The photograph was taken from the m.v. Port Gisborne at 11.35 on the 27th May 1934 whilst on-route Lyttelton/London.


----------



## stein

glen238


> Have a particular interest in the Grace Hawar sailing ship whilst she was under Swedish ownership.


You mean Finnish?


----------



## Montgomery Harwar

Right - sorry to revive a long dead thread but I have important information.

I am a descendant of the Grace Amelia Harwar born 1858 in St Pancras mentioned by trevee. Her husband was William Montgomery (1851 -1905) of William Montgomery & Co of London for whom the ship was built. He was a merchant of South American goods and presumably had the ship named after his wife.
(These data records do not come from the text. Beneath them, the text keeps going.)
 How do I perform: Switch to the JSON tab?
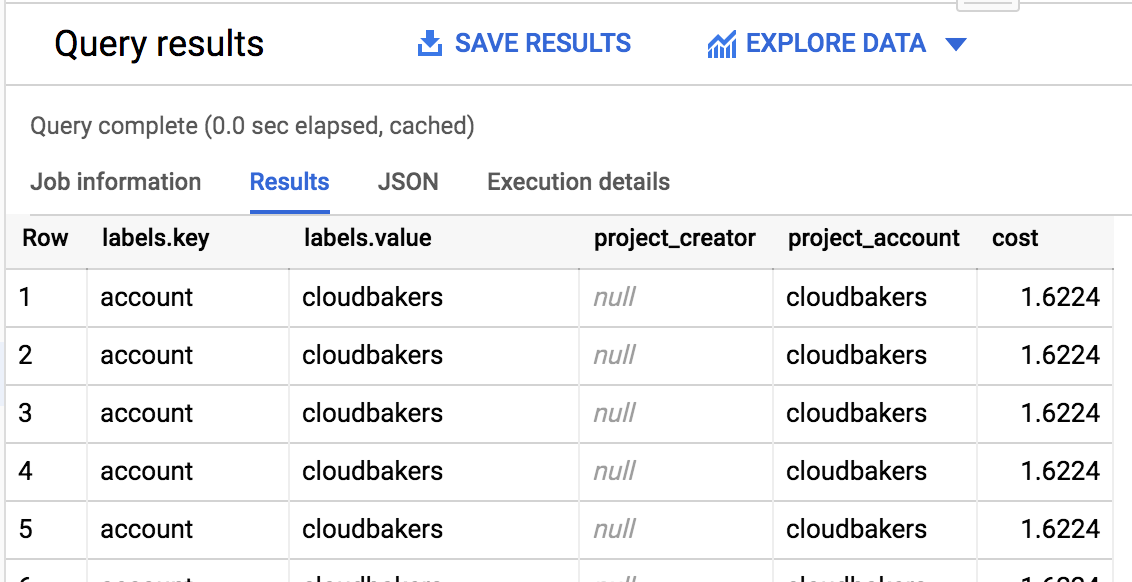pyautogui.click(x=408, y=182)

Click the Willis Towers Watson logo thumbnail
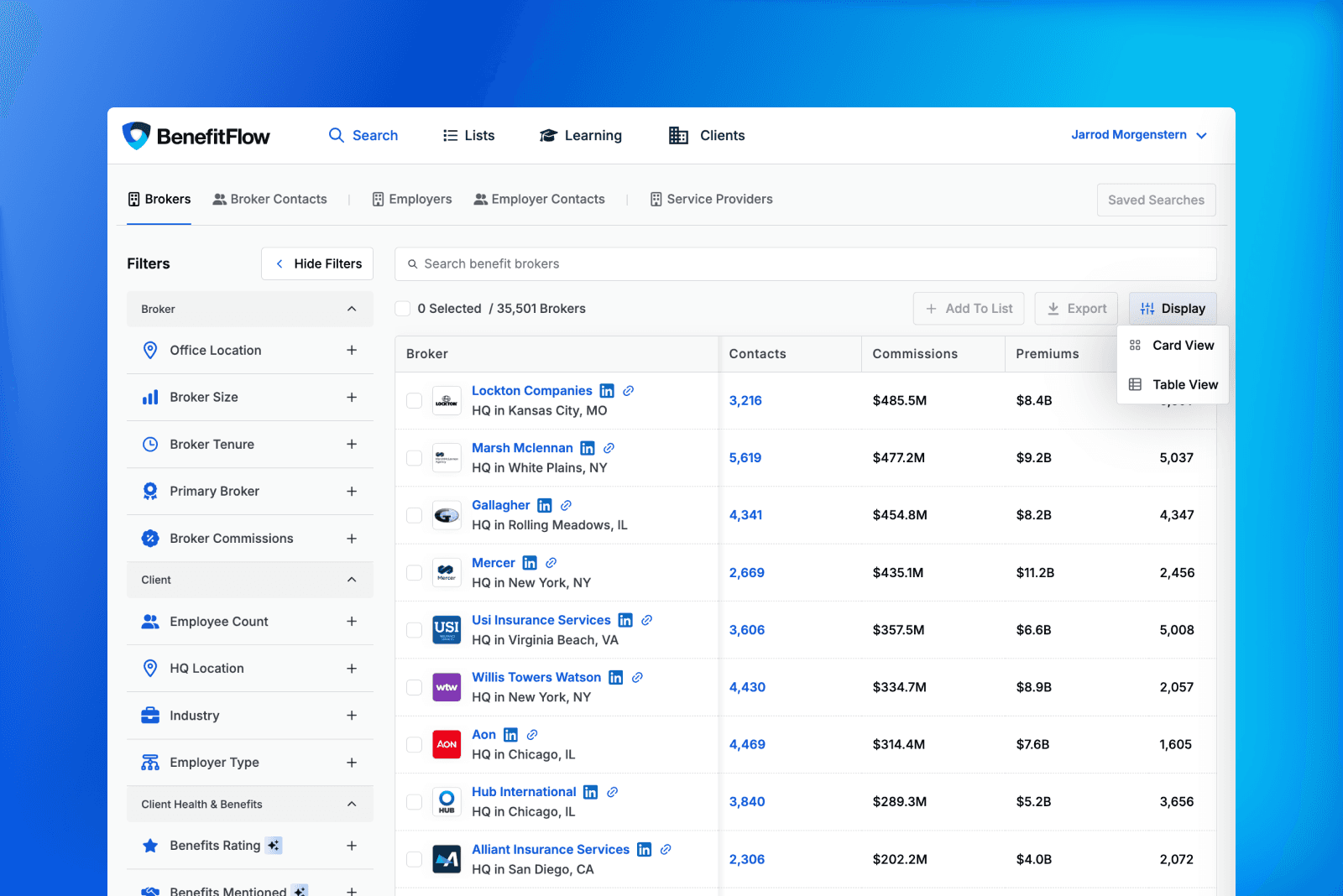tap(447, 687)
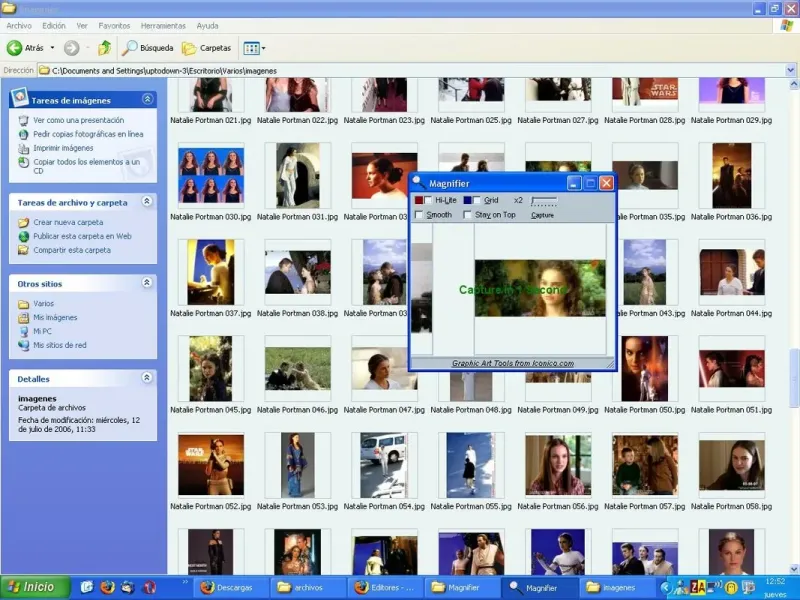Image resolution: width=800 pixels, height=600 pixels.
Task: Select the Natalie Portman 052.jpg thumbnail
Action: pos(211,465)
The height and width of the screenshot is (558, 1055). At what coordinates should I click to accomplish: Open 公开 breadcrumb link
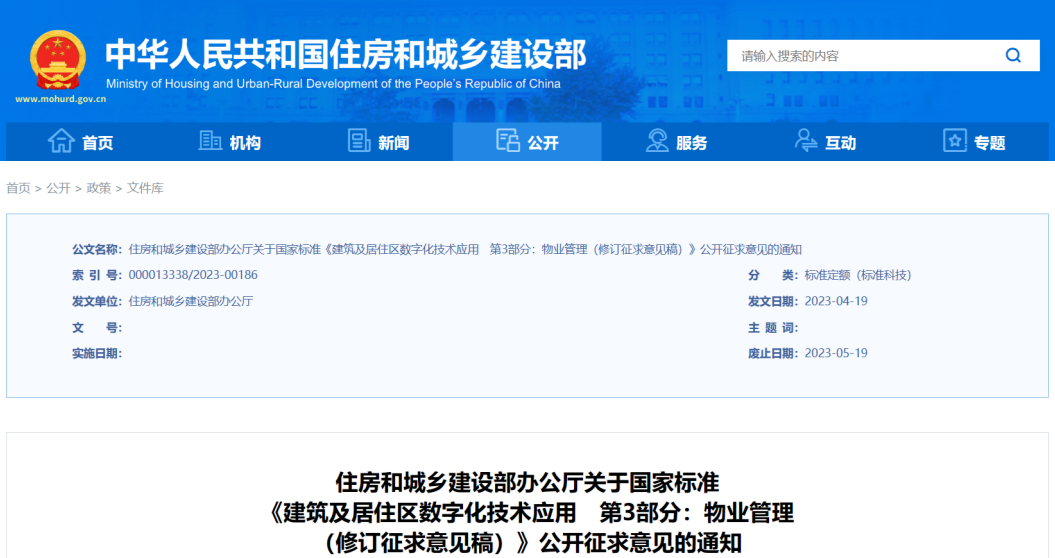point(58,188)
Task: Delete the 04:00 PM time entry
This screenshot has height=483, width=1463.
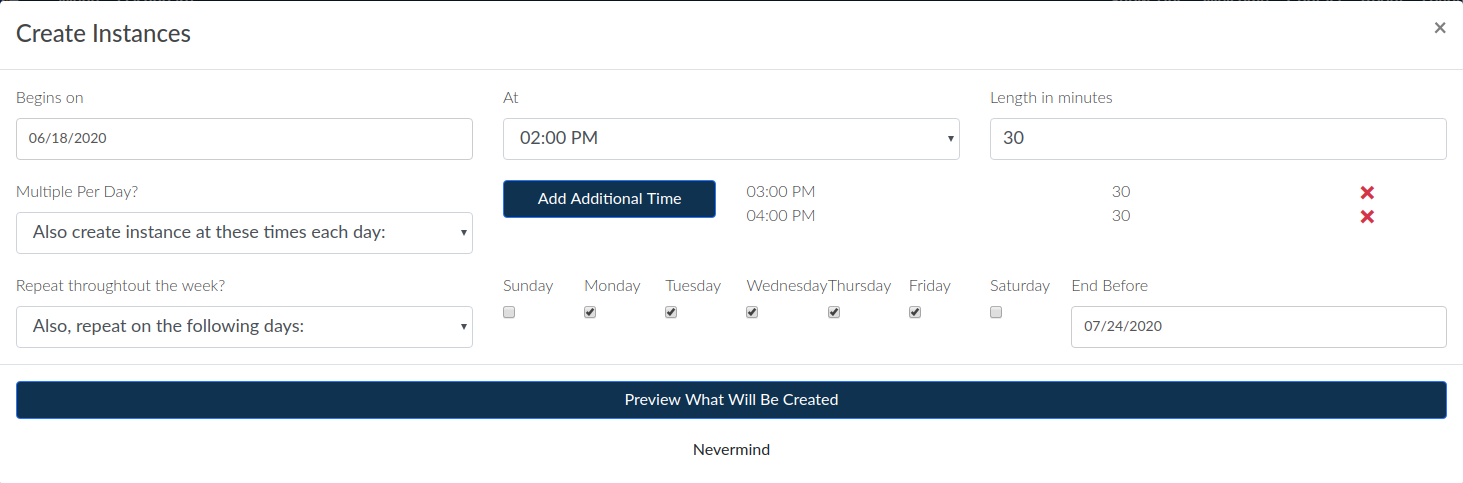Action: (x=1367, y=217)
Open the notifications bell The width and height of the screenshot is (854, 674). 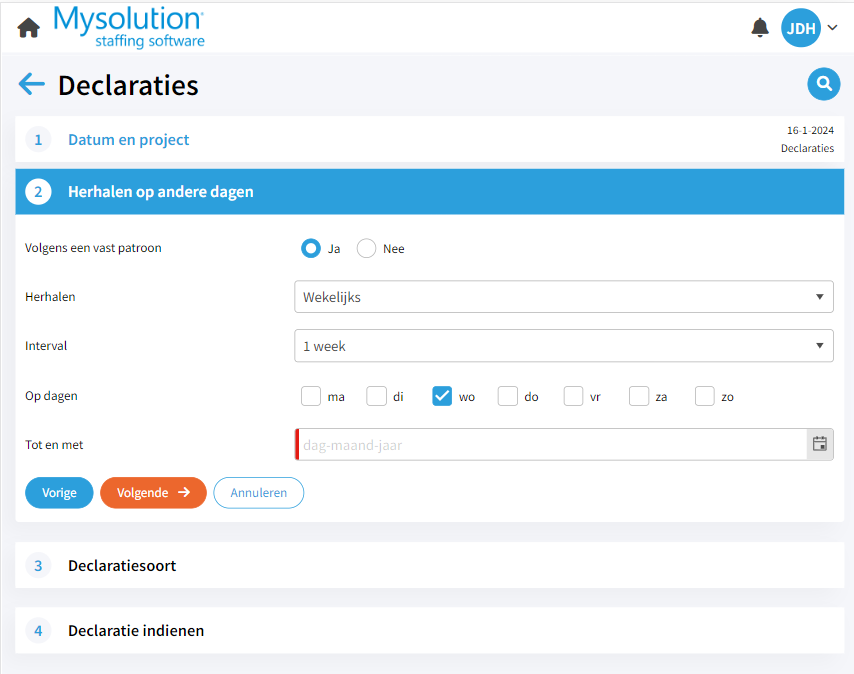pyautogui.click(x=760, y=27)
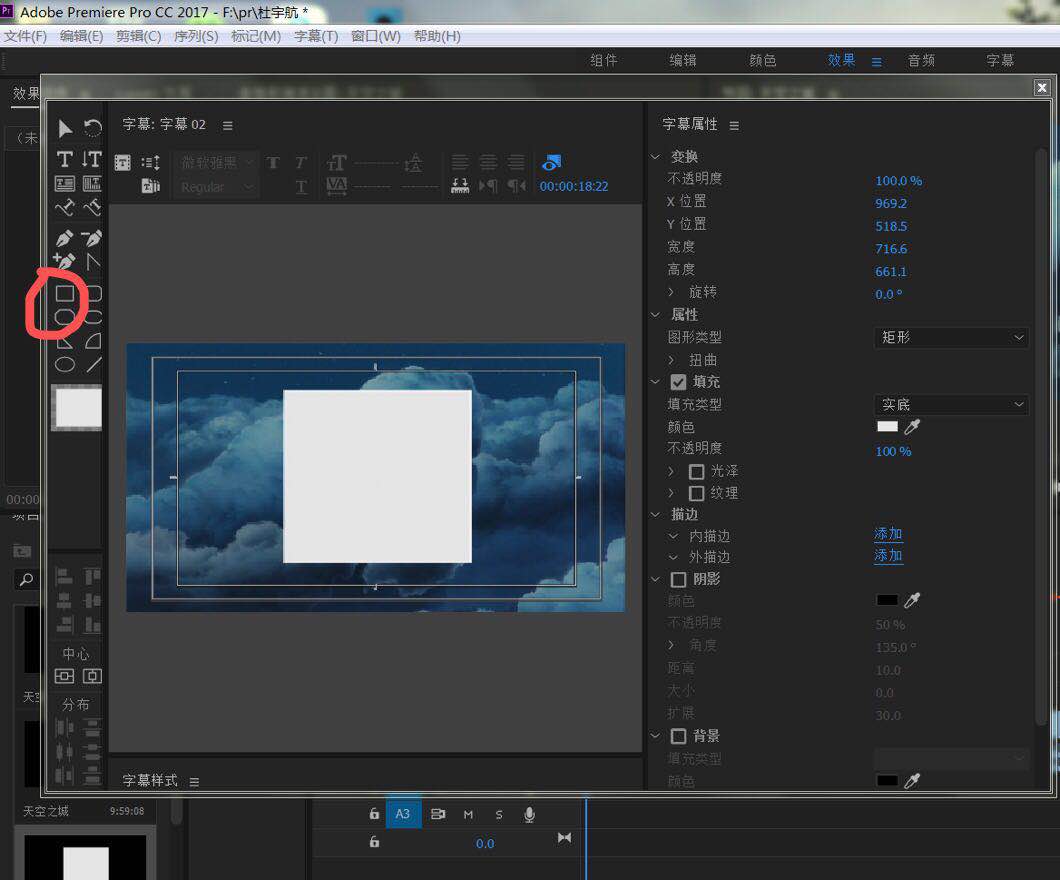Screen dimensions: 1060x880
Task: Open the 图形类型 dropdown showing 矩形
Action: [951, 338]
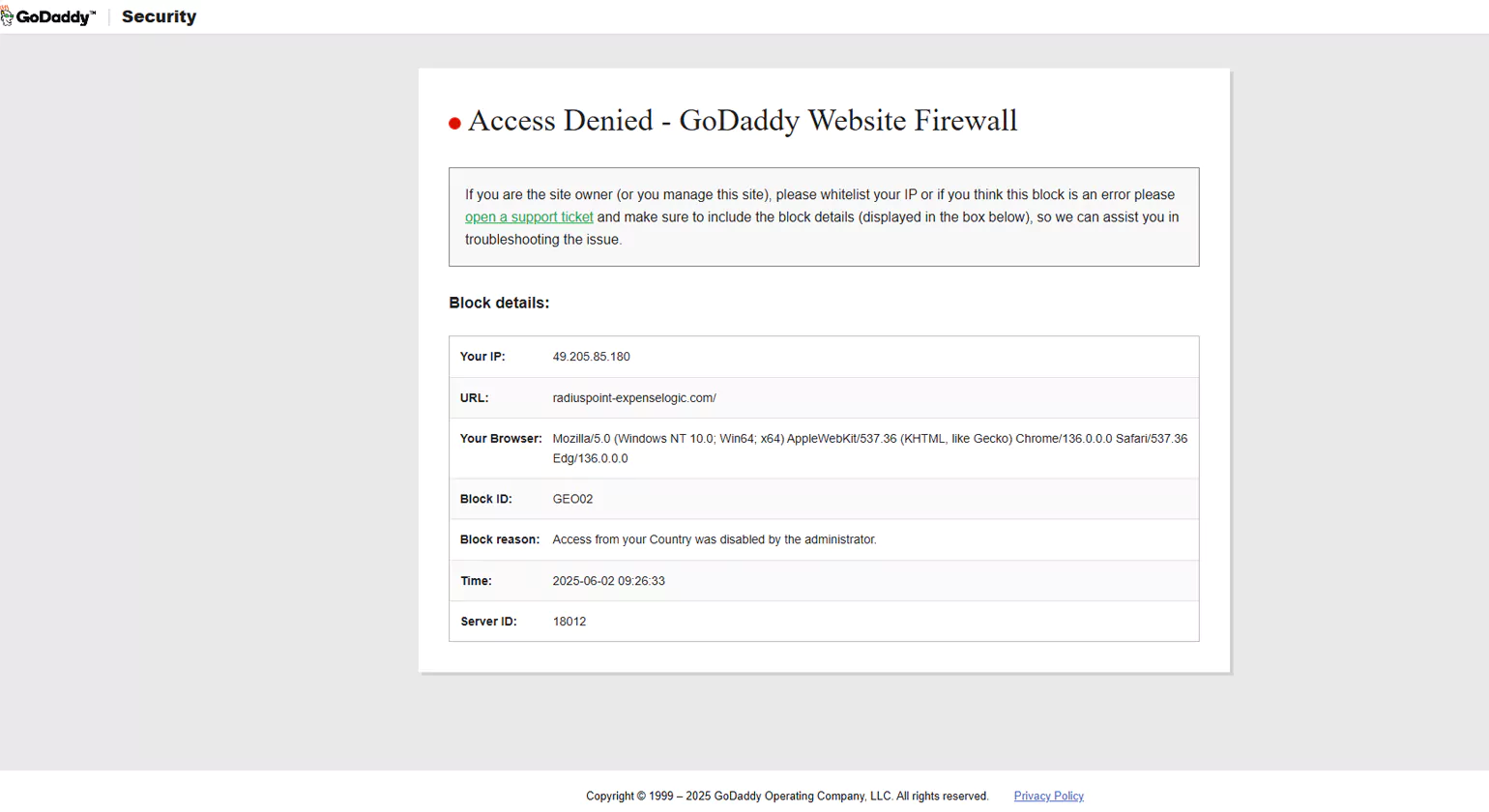Click the timestamp 2025-06-02 09:26:33
This screenshot has height=812, width=1489.
(608, 581)
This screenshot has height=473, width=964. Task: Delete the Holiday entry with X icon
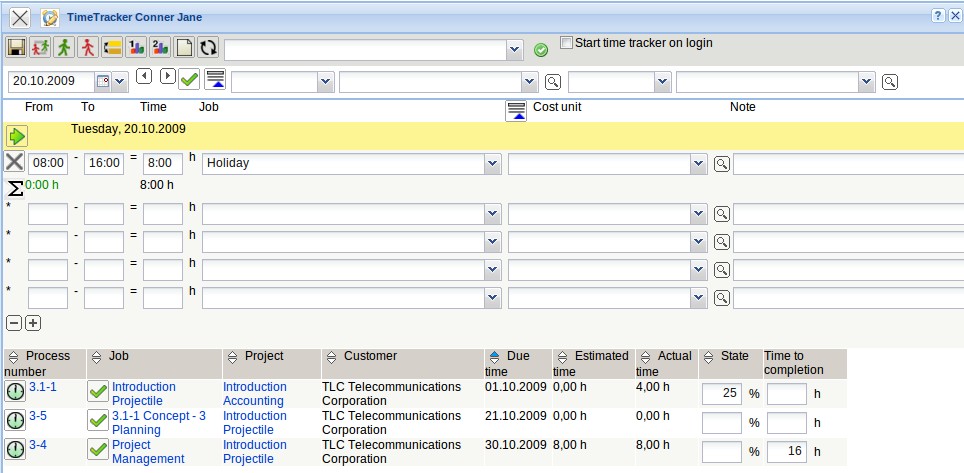[15, 162]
Stein says he also owned a boat named Eva Montgomery. This is fascinating to me because William and Grace's daughter (my great grandmother) was named Eva Montgomery. Anyone who knows anything about that boat or the portraits mentioned by trevee, PLEASE get in touch with me!

FYI: Eva married a ship captain - Captain Robert Alven Richards - who was 
Lieutenant on hms Albemarle in 1911.


----------



## stein

Grace A. Montgomery is named as owner or part owner in 1900.

http://www.clydeships.co.uk/view.php?ref=8546

http://www.clydesite.co.uk/clydebuilt/missing-

ships/EVA_MONTGOMERY_157.html

http://digitalcollections.lib.washington.edu/cdm/ref/collection/hester/id/29

https://books.google.co.uk/books?id...pVQBa#v=onepage&q=eva montgomery ship&f=false

http://www.nps.gov/safr/learn/historyculture/maritimewomenhistory.htm

The ship had a sister, the Ladye Doris, also registered with Grace A. M. Montgomery as owner. http://www.clydeships.co.uk/view.php?ref=8546 And was eventually sold to the same shipowners who bought the Eva Montgomery. Both ships sold at the same time.

There was a woman who wrote a book about her time on that ship (Ladye Doris), "I saw a ship a sailing" by Mary Hay http://www.abebooks.co.uk/servlet/SearchResults?kn=saw-ship-sailing-mary-hay&sts=t 

This ship also had an enthusiastic photographer as mate for a while, and quite a number of his photographs of daily life onboard were published in a book by A. A. Hurst. "The medley of Mast and Sail 2" http://www.abebooks.co.uk/servlet/SearchResults?an=hurst&sts=t&tn="The+medley+of+Mast+and+Sail+2"


----------



## Montgomery Harwar

Thanks very much Stein! what fantastic images. I'm glad to have discovered al this.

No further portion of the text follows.